◆ HOW TO COMPLETE THIS TASK ◆
Upon reaching the line that contains "The image size is (1247, 780)." in the records below, begin repeating every line exactly through the last one, skipping pictures.

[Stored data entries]
Segment Open
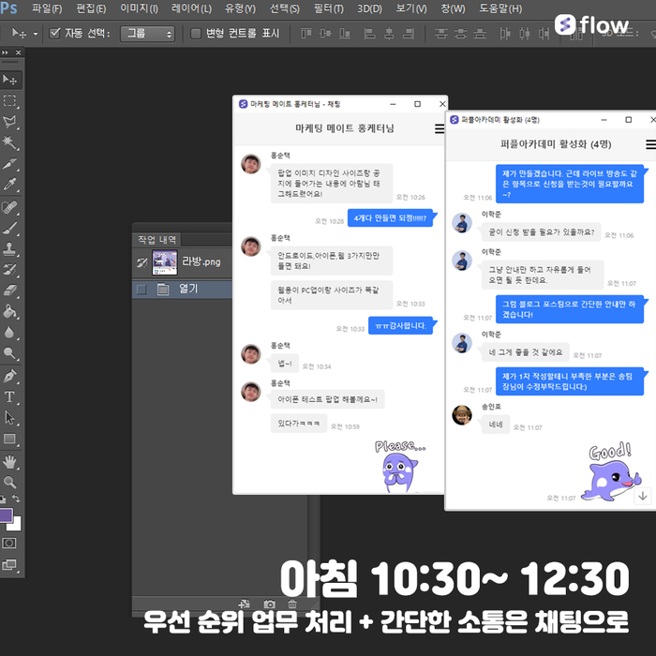Select the Hand tool
This screenshot has height=656, width=656.
(x=11, y=461)
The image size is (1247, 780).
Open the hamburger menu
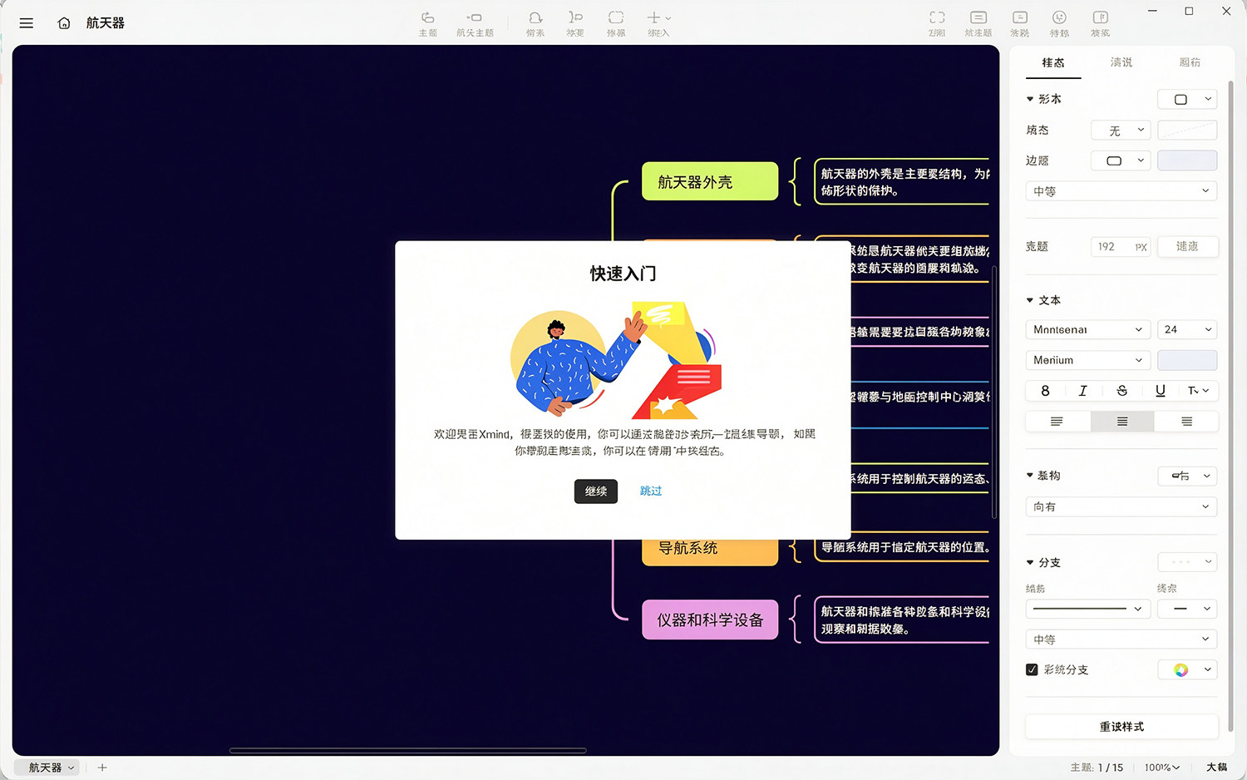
Segment Closed
◆ SOLUTION TO THIS PROBLEM ◆
The image size is (1247, 780).
Open the hamburger menu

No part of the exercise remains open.